Stephen Sedley writes:

A different oddity, the pirate as self-interested economic maximiser, is the conceit of The Invisible Hook, in which a somewhat parodic version of Adam Smith surveys the world of buccaneering… Peter Leeson’s material is equally surprising and engaging. The pirate ship regimes for which records survive were quite a lot better than those of naval and merchant vessels. In the 1720s Bartholomew Roberts’s ship’s articles established an Athenian democracy on his vessel in relation to ‘Affairs of Moment’. They gave every man free access to the ship’s victuals unless the crew voted ‘a Retrenchment’ for reasons of scarcity.
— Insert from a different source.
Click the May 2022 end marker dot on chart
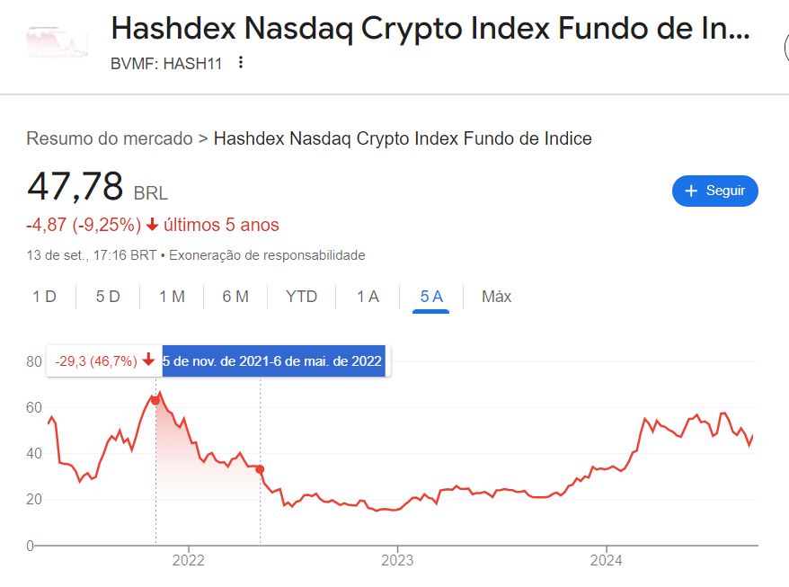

Loot was to be distributed in equal shares, save that the captain and quartermaster were entitled to two shares, the master, boatswain and gunner to one and a half shares, and the other officers to one and a quarter. Until £1000 apiece had been shared out the ship’s company was indissoluble; from that point they were free to leave, but before then desertion or retreat in battle was punishable by death or marooning. There was generous provision for disability benefit. Gaming for money was banned; lights out was at 8 p.m., after which time any drinking was to be done on deck; fighting was banned (‘Quarrels to be ended on Shore, at Sword and Pistol’); smuggling women or boys aboard carried the death penalty; and the ship evidently carried its own orchestra, with terms that could have been negotiated by the Musicians’ Union: ‘The Musicians to have Rest on the Sabbath Day, but the other Six days and Nights, none without special Favour.’